EXERCISE AIM. Starting at the line with "Image resolution: width=1101", retype every remaining line of the records exactly. Do not include pictures.

---*---

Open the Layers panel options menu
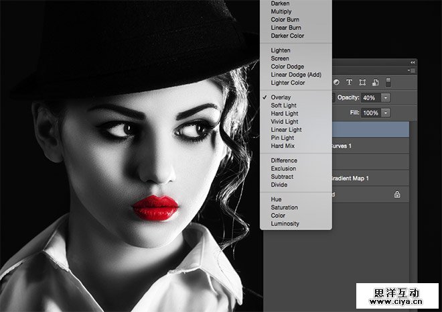This screenshot has width=442, height=312. pos(412,70)
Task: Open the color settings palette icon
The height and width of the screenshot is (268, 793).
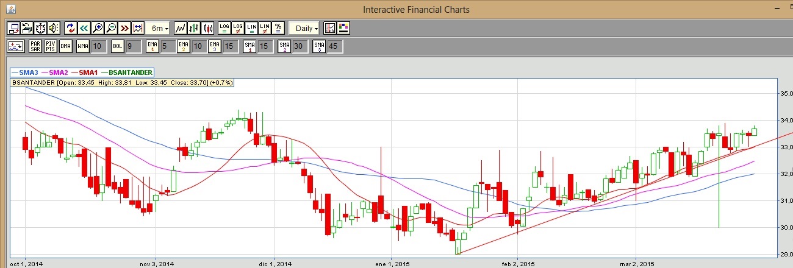Action: coord(343,28)

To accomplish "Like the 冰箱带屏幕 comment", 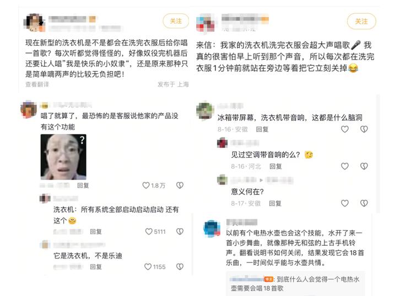I will coord(345,129).
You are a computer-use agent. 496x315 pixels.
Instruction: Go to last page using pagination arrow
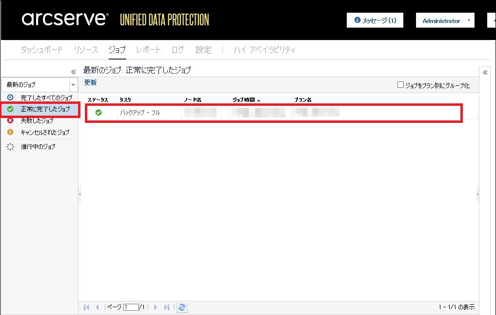[x=166, y=307]
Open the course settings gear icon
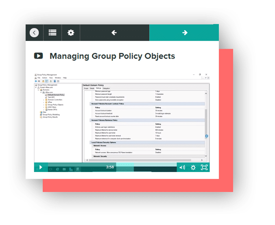Image resolution: width=275 pixels, height=225 pixels. point(71,33)
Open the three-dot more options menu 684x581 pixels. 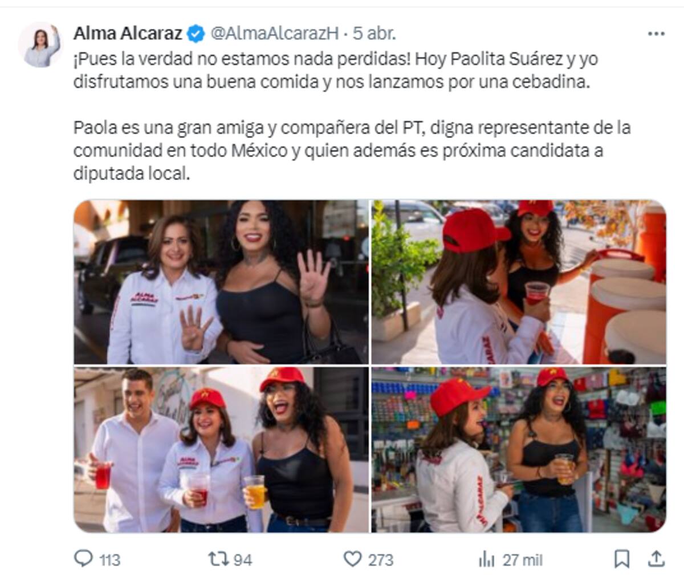point(656,34)
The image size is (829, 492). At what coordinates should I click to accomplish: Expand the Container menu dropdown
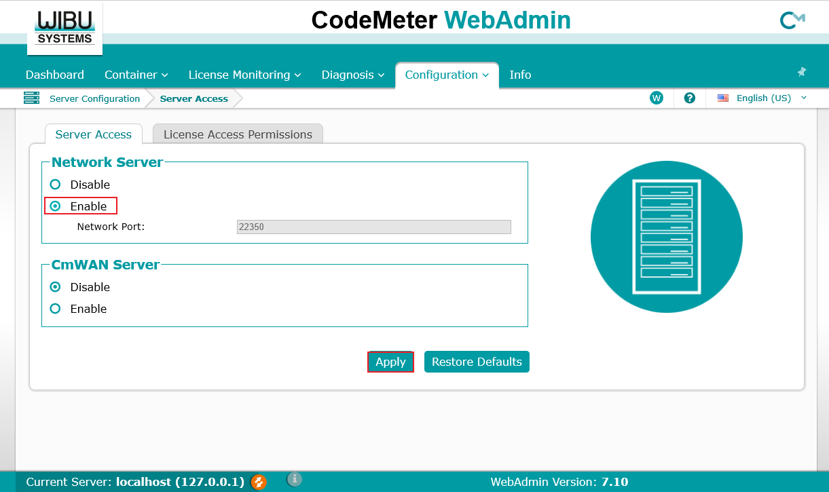(136, 75)
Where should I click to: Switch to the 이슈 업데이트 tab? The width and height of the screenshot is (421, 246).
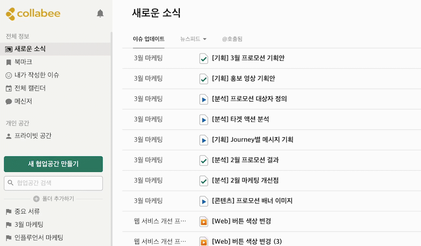(x=149, y=39)
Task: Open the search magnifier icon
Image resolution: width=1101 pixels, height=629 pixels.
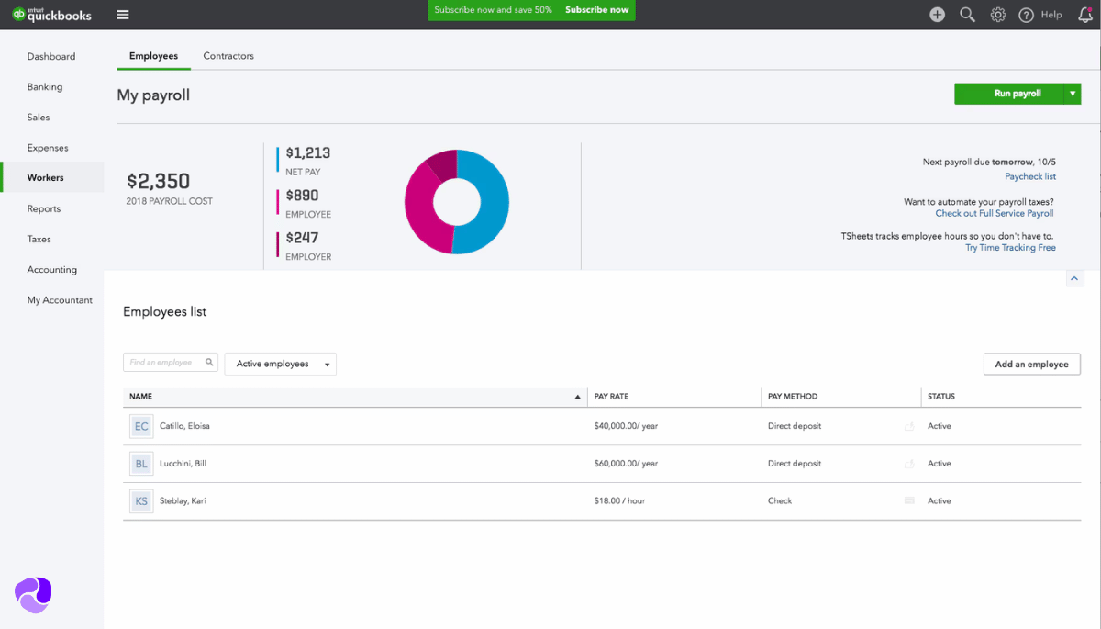Action: 967,15
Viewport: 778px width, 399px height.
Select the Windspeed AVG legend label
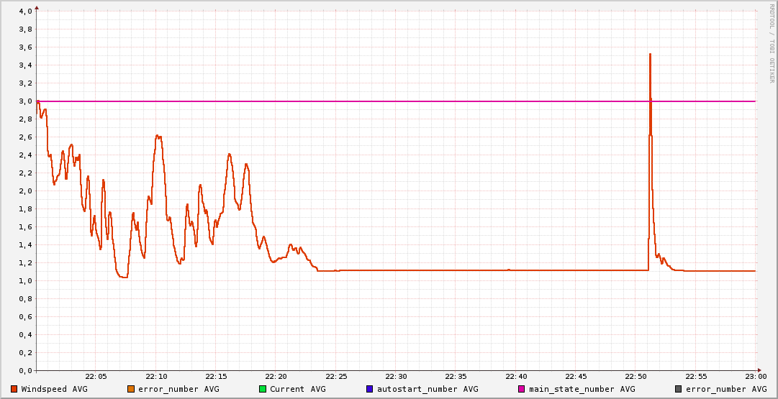click(x=53, y=389)
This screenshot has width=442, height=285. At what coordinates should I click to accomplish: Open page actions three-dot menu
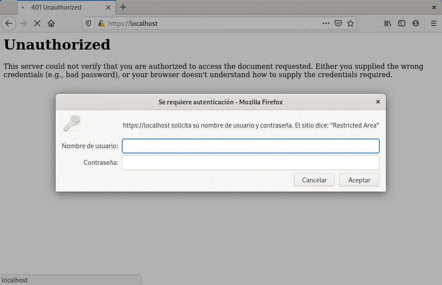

---*---

YOUR SOLUTION.
Image resolution: width=1101 pixels, height=629 pixels.
Action: 967,15
Viewport: 778px width, 399px height.
Select the Windspeed AVG legend label
click(x=53, y=389)
This screenshot has width=442, height=285. At what coordinates should I click to accomplish: Open page actions three-dot menu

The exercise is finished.